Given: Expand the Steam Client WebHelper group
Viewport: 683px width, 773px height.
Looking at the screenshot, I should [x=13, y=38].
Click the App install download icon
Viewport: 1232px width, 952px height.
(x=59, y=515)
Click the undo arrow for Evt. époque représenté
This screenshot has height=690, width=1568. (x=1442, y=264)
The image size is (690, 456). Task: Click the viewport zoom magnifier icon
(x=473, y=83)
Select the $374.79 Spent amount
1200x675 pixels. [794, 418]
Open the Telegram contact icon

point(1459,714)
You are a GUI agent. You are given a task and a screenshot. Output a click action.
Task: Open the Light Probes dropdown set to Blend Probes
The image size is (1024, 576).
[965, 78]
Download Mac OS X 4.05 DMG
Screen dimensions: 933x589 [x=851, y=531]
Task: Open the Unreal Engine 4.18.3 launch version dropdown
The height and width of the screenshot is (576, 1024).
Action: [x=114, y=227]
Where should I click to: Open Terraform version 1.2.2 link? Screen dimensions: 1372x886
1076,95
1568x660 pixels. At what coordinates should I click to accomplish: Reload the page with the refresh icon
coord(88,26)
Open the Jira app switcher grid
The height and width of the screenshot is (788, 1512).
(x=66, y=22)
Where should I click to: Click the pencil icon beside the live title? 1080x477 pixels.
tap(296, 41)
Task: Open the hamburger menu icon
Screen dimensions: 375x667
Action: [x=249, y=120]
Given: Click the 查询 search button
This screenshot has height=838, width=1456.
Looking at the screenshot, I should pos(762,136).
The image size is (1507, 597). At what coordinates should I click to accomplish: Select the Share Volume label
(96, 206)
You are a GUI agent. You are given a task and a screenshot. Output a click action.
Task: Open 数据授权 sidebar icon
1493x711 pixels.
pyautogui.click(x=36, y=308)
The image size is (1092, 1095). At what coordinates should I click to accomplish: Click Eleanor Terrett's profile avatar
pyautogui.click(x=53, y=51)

——————————

- [TASK TO COMPLETE]
Look above for the line containing "The image size is (1024, 576)."; reproduce it and every line after it through the end of the material, exactly, and nothing else.

- [EXERCISE ANSWER]
The image size is (1024, 576).
[965, 78]
Download Mac OS X 4.05 DMG
Screen dimensions: 933x589 [x=851, y=531]
Task: Open the Unreal Engine 4.18.3 launch version dropdown
The height and width of the screenshot is (576, 1024).
Action: [x=114, y=227]
Where should I click to: Open Terraform version 1.2.2 link? Screen dimensions: 1372x886
1076,95
1568x660 pixels. At what coordinates should I click to accomplish: Reload the page with the refresh icon
coord(88,26)
Open the Jira app switcher grid
The height and width of the screenshot is (788, 1512).
(x=66, y=22)
Where should I click to: Click the pencil icon beside the live title? 1080x477 pixels.
tap(296, 41)
Task: Open the hamburger menu icon
Screen dimensions: 375x667
Action: [x=249, y=120]
Given: Click the 查询 search button
This screenshot has height=838, width=1456.
Looking at the screenshot, I should pos(762,136).
The image size is (1507, 597). At what coordinates should I click to accomplish: Select the Share Volume label
(96, 206)
You are a GUI agent. You are given a task and a screenshot. Output a click action.
Task: Open 数据授权 sidebar icon
1493x711 pixels.
pyautogui.click(x=36, y=308)
The image size is (1092, 1095). At what coordinates should I click to accomplish: Click Eleanor Terrett's profile avatar
pyautogui.click(x=53, y=51)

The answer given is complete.